As the answer, set down the lines below from the one containing "The image size is (2000, 1073)." through the one containing "Select the AI sparkle icon", exactly and inclusively, and no others.

******************************

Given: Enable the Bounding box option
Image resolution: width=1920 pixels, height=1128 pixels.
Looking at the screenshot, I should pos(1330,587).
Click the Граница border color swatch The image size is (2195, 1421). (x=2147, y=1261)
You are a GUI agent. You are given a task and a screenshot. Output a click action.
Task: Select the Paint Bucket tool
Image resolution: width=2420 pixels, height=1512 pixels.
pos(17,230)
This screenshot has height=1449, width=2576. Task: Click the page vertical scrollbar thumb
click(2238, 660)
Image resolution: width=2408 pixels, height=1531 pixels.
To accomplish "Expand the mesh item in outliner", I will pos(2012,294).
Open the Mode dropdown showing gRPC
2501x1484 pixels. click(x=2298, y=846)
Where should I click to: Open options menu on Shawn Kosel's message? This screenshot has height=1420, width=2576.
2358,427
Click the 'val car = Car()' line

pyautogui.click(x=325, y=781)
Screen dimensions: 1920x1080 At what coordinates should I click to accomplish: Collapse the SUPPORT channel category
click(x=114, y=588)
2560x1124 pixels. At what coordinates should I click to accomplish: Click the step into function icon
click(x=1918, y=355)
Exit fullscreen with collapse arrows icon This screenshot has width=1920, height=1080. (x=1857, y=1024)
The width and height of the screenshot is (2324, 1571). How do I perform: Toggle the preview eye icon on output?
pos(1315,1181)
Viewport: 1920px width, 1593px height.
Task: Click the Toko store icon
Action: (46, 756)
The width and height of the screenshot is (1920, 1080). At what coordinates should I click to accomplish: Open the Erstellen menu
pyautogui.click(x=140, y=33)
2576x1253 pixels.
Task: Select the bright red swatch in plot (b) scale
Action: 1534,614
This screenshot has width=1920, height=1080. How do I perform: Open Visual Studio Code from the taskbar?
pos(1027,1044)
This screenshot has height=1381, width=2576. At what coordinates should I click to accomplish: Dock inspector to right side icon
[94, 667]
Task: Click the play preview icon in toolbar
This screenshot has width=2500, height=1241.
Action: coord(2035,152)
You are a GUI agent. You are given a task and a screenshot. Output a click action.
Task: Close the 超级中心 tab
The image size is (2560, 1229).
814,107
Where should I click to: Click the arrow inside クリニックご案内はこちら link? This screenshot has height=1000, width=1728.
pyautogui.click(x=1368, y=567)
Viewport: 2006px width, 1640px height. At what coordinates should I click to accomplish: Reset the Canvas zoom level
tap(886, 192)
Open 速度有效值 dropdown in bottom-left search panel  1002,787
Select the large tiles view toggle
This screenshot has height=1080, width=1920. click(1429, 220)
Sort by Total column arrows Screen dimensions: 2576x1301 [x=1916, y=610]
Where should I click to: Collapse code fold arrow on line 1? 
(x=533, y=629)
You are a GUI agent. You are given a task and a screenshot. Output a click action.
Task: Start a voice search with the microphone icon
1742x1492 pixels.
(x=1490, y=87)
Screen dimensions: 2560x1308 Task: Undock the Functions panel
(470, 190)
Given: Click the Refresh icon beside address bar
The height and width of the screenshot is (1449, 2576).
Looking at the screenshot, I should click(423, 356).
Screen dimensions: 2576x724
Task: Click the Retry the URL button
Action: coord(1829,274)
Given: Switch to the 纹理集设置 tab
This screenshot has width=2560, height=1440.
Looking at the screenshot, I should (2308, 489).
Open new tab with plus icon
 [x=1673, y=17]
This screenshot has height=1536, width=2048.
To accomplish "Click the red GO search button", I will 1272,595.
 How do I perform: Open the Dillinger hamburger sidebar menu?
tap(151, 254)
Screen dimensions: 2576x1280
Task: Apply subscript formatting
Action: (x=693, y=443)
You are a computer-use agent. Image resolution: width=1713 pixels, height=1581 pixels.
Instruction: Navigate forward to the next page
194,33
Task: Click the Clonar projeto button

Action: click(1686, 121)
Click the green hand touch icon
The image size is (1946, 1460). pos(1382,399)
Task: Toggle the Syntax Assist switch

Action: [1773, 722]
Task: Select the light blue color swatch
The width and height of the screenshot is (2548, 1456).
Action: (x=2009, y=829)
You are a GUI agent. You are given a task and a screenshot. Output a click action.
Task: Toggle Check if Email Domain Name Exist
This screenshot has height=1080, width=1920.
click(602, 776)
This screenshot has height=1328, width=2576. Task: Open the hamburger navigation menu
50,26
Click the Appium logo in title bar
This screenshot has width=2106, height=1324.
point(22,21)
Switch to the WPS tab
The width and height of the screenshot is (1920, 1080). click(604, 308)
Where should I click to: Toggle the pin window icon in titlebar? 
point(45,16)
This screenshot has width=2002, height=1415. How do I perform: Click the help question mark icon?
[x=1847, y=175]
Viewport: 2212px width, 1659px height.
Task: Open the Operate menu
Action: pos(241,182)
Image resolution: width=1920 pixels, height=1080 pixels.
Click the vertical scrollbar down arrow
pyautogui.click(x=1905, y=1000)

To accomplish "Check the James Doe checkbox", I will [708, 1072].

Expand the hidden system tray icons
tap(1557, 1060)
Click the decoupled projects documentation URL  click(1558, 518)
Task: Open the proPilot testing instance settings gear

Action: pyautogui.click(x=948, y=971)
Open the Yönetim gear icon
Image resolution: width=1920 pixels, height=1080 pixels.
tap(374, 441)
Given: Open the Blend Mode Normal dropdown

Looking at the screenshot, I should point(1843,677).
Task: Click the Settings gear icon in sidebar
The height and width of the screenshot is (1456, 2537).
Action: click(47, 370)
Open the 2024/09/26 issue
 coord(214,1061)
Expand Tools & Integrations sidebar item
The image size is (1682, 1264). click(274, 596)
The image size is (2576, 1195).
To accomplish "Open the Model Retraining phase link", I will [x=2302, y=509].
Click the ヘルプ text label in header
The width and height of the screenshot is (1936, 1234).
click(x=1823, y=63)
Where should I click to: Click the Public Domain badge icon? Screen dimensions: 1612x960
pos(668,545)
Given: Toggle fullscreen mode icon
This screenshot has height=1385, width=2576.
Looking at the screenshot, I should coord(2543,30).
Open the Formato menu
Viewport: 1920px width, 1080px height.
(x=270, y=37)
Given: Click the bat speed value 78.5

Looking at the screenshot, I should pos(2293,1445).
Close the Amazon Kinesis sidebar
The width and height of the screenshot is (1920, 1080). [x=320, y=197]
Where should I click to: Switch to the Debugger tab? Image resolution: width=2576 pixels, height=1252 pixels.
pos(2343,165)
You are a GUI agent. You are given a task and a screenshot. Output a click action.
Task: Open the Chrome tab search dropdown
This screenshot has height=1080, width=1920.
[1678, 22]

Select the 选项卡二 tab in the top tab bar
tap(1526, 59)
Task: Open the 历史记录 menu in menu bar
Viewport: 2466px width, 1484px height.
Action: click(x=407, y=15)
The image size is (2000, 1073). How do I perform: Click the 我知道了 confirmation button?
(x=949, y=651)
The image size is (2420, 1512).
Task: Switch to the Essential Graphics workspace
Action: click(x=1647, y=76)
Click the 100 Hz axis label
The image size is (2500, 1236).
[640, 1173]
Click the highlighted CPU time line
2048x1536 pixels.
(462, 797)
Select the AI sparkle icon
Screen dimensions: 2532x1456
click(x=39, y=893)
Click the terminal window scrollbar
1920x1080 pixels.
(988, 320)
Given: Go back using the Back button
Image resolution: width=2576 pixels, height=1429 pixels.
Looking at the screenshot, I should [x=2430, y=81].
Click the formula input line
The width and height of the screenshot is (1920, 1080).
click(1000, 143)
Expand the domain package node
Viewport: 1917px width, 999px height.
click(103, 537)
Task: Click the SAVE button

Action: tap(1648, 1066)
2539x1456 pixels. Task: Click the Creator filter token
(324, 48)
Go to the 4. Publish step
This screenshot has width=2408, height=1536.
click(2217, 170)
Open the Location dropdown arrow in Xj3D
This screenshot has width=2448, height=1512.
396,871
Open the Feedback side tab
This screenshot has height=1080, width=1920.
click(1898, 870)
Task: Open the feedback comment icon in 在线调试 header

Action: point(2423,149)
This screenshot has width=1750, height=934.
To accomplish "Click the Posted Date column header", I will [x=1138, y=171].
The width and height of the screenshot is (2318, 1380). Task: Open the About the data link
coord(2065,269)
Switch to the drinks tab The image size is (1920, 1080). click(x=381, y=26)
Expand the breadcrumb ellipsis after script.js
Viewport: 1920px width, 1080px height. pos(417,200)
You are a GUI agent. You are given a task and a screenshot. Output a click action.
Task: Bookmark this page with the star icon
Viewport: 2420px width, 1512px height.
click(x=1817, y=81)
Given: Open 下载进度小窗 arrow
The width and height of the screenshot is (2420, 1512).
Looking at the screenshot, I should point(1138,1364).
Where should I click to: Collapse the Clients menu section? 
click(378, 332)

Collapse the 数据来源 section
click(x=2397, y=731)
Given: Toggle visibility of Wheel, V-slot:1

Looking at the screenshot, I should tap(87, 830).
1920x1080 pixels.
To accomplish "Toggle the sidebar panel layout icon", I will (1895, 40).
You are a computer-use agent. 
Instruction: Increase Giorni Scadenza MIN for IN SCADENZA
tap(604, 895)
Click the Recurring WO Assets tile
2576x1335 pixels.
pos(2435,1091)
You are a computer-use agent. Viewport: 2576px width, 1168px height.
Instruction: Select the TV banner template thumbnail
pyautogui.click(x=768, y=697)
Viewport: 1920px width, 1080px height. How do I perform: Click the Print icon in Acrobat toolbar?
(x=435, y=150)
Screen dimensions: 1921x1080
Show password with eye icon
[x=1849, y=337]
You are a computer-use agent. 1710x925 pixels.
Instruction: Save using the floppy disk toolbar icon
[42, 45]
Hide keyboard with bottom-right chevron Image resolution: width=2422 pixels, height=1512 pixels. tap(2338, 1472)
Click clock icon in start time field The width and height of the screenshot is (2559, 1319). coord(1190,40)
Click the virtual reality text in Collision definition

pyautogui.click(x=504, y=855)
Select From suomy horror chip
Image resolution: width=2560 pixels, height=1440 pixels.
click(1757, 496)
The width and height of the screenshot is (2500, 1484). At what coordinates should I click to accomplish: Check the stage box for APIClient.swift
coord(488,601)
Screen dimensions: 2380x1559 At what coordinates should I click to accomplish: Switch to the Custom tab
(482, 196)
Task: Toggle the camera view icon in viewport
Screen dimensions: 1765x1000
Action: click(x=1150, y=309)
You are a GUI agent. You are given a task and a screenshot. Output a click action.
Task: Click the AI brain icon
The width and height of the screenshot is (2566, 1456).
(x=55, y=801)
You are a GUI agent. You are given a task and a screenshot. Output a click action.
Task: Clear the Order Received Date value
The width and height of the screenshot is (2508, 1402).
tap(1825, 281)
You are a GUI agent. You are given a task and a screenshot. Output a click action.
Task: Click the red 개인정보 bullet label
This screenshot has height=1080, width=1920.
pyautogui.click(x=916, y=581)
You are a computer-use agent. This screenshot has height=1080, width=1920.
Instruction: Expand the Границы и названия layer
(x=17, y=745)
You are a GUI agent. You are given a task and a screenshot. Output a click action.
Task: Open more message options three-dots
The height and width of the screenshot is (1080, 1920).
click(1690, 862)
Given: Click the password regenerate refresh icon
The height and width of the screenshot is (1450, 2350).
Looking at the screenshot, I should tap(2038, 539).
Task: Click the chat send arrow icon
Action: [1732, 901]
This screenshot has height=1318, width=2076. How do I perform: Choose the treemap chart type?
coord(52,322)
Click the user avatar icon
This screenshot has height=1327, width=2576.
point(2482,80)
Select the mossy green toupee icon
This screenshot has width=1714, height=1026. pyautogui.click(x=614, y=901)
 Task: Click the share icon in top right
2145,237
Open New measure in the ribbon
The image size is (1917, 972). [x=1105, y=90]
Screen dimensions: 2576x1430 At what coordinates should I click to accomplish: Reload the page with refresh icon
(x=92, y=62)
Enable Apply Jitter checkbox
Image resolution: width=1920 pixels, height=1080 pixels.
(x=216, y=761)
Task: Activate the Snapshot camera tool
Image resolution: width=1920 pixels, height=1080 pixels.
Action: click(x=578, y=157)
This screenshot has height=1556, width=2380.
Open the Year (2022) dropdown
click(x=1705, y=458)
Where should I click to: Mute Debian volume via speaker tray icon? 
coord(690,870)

******************************

> Solution to this problem:
The image size is (2000, 1073). How do I perform: Click the 我知道了 confirmation button?
(x=949, y=651)
The image size is (2420, 1512).
Task: Switch to the Essential Graphics workspace
Action: click(x=1647, y=76)
Click the 100 Hz axis label
The image size is (2500, 1236).
[640, 1173]
Click the highlighted CPU time line
2048x1536 pixels.
(462, 797)
Select the AI sparkle icon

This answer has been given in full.